| Data under study |

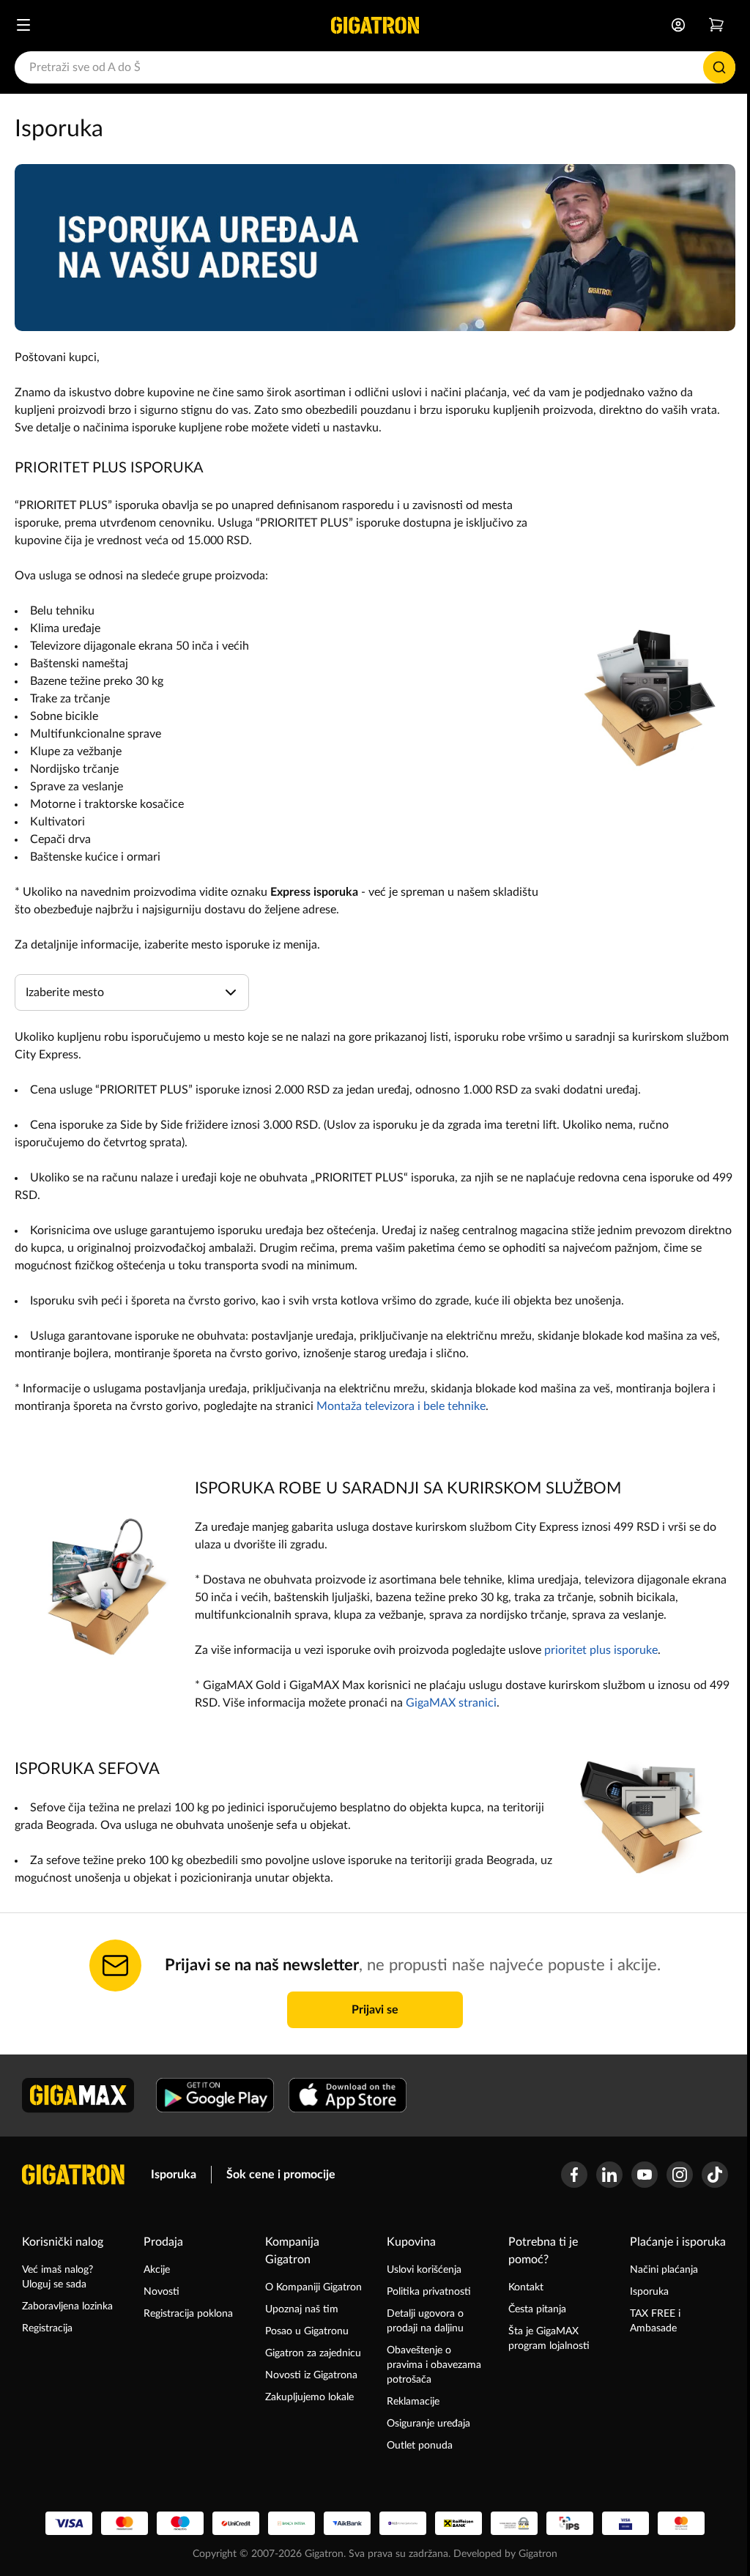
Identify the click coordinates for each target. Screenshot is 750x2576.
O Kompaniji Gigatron (313, 2287)
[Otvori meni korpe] (716, 25)
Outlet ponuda (420, 2445)
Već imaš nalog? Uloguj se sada (57, 2277)
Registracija (47, 2328)
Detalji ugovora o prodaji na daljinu (425, 2321)
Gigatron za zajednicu (313, 2353)
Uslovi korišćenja (424, 2270)
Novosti (161, 2292)
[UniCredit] (235, 2523)
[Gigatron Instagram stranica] (680, 2174)
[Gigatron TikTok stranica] (715, 2174)
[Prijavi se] (678, 25)
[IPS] (569, 2523)
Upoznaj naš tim (301, 2309)
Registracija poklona (188, 2314)
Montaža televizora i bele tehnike (401, 1406)
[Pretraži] (719, 67)
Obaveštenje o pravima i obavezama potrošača (434, 2365)
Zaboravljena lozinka (67, 2306)
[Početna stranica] (375, 25)
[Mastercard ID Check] (681, 2523)
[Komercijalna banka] (402, 2523)
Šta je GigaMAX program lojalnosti (549, 2338)
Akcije (157, 2270)
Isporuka (173, 2174)
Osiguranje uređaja (428, 2424)
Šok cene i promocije (280, 2174)
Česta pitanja (537, 2309)
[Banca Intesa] (291, 2523)
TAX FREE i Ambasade (655, 2321)
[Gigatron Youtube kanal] (644, 2174)
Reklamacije (413, 2402)
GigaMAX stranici (451, 1703)
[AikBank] (347, 2523)
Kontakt (525, 2287)
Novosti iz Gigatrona (311, 2375)
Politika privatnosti (429, 2292)
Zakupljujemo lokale (309, 2397)
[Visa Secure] (625, 2523)
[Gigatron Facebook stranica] (574, 2174)
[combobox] (375, 67)
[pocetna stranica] (73, 2174)
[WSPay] (514, 2523)
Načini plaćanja (664, 2270)
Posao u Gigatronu (307, 2331)
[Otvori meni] (23, 25)
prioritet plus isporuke (601, 1650)
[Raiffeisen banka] (458, 2523)
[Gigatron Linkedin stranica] (609, 2174)
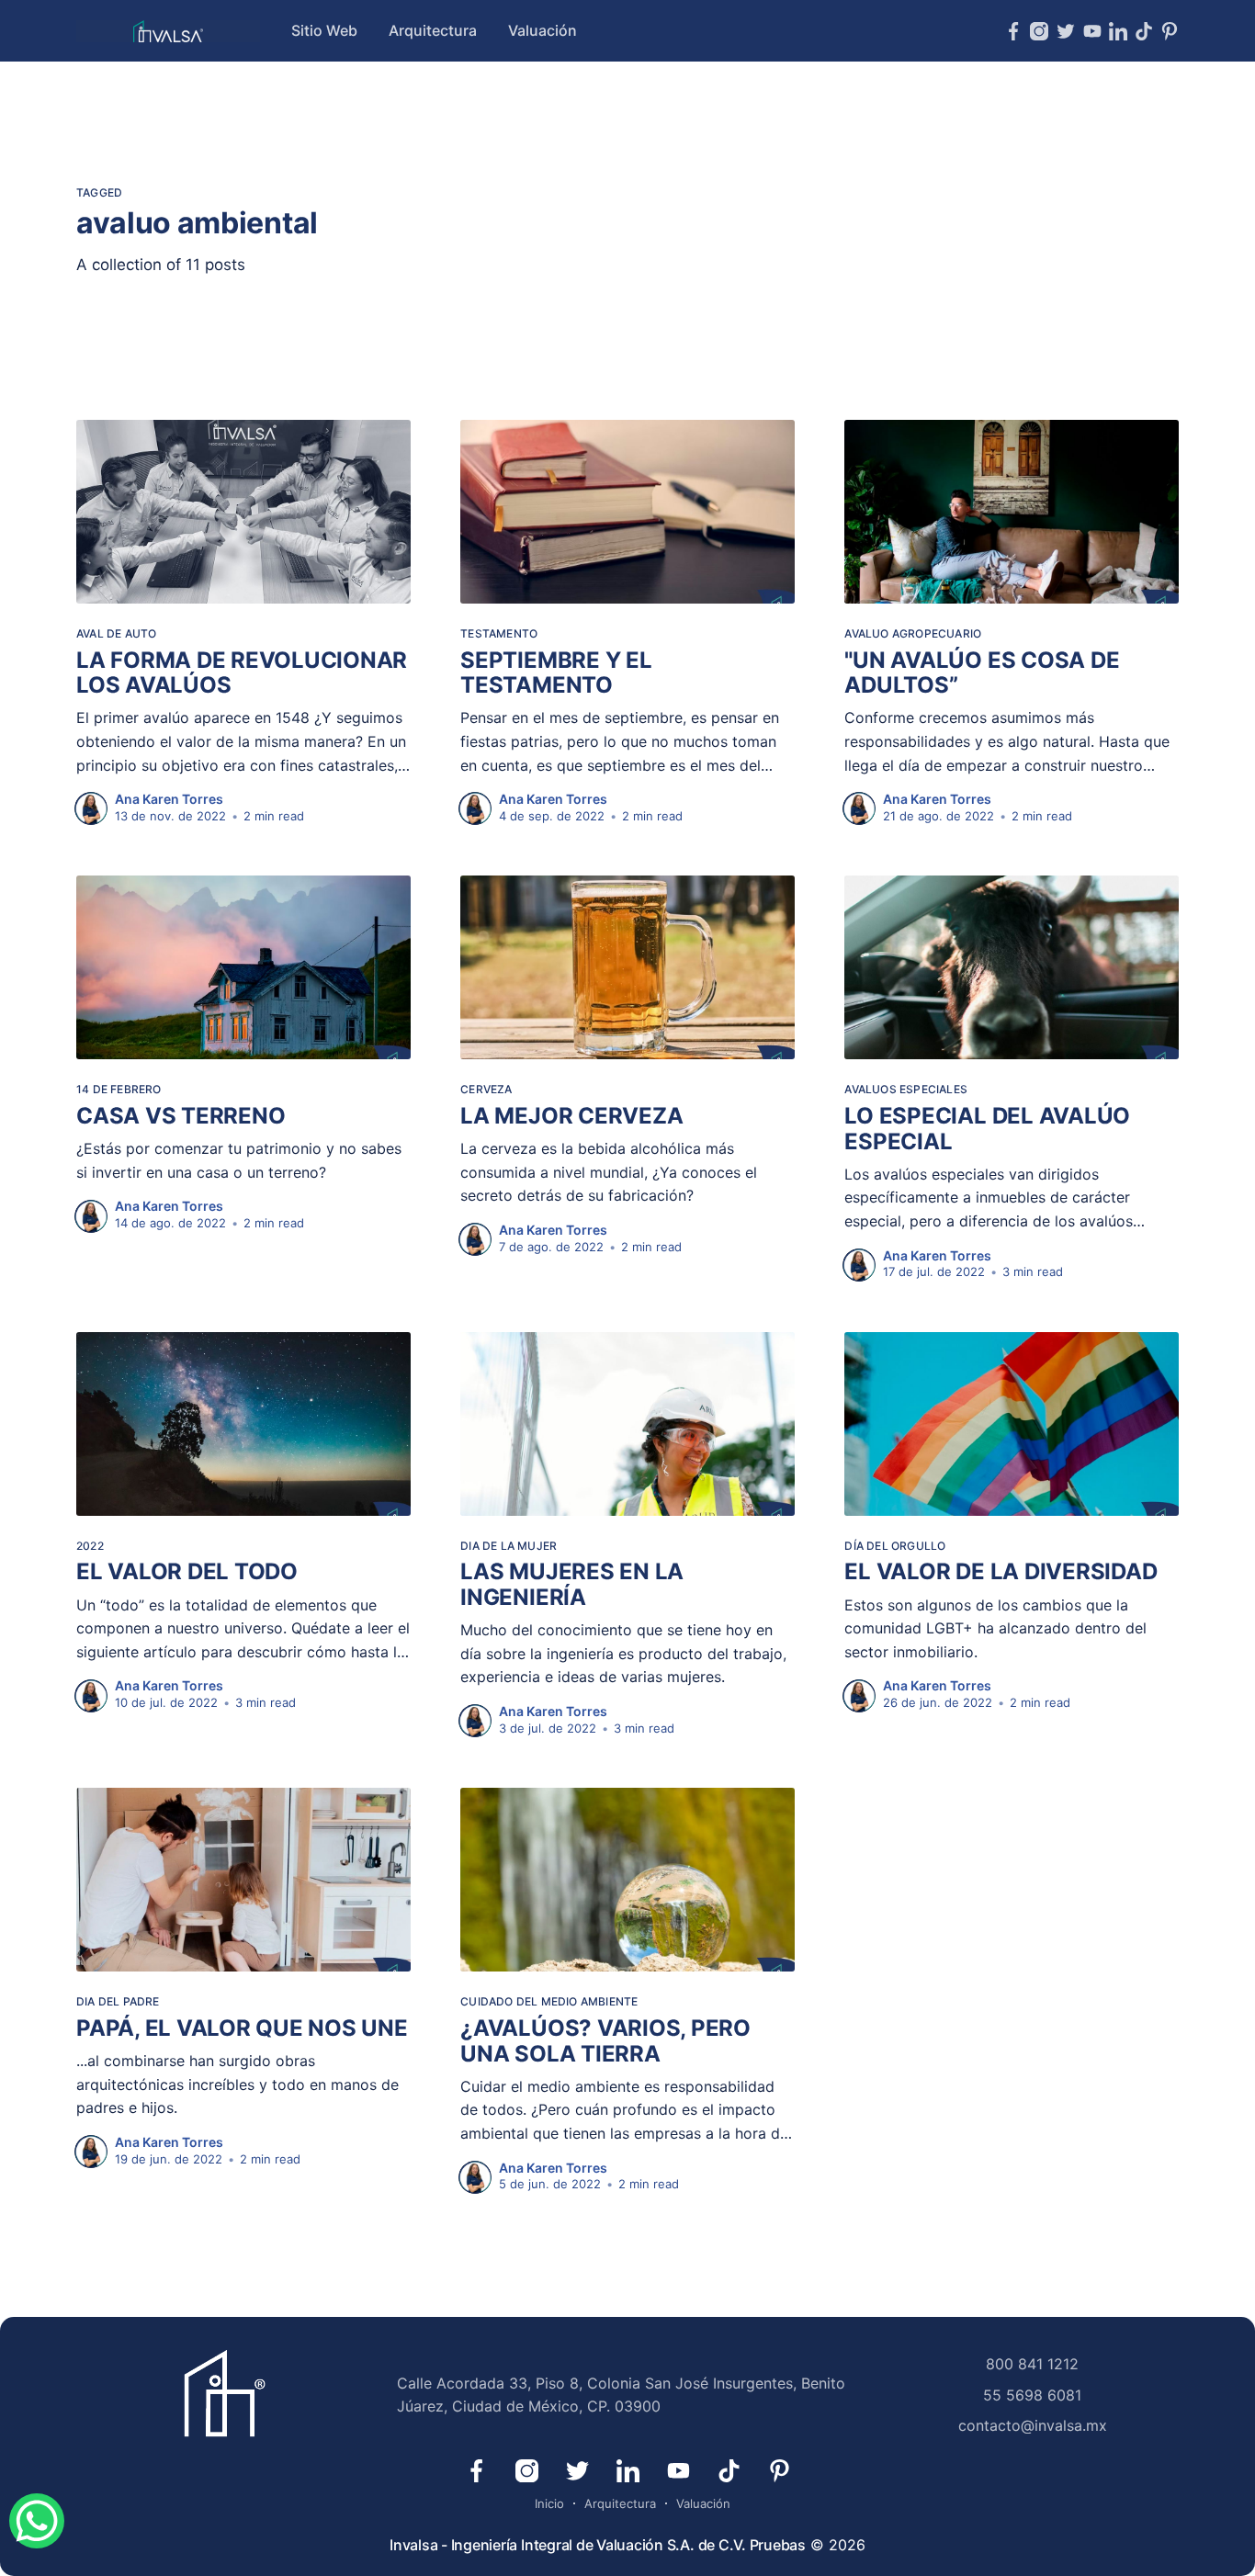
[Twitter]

| Work request |
Starting at the line that contains "Zakupljujemo lokale (309, 2397)", please write out each line through the last line of the data, both ends included, and keep pictures out of the copy.

| Exercise solution |
Zakupljujemo lokale (309, 2397)
[Visa Secure] (625, 2523)
[Gigatron Facebook stranica] (574, 2174)
[combobox] (375, 67)
[pocetna stranica] (73, 2174)
[WSPay] (514, 2523)
Načini plaćanja (664, 2270)
Posao u Gigatronu (307, 2331)
[Otvori meni] (23, 25)
prioritet plus isporuke (601, 1650)
[Raiffeisen banka] (458, 2523)
[Gigatron Linkedin stranica] (609, 2174)
[Twitter]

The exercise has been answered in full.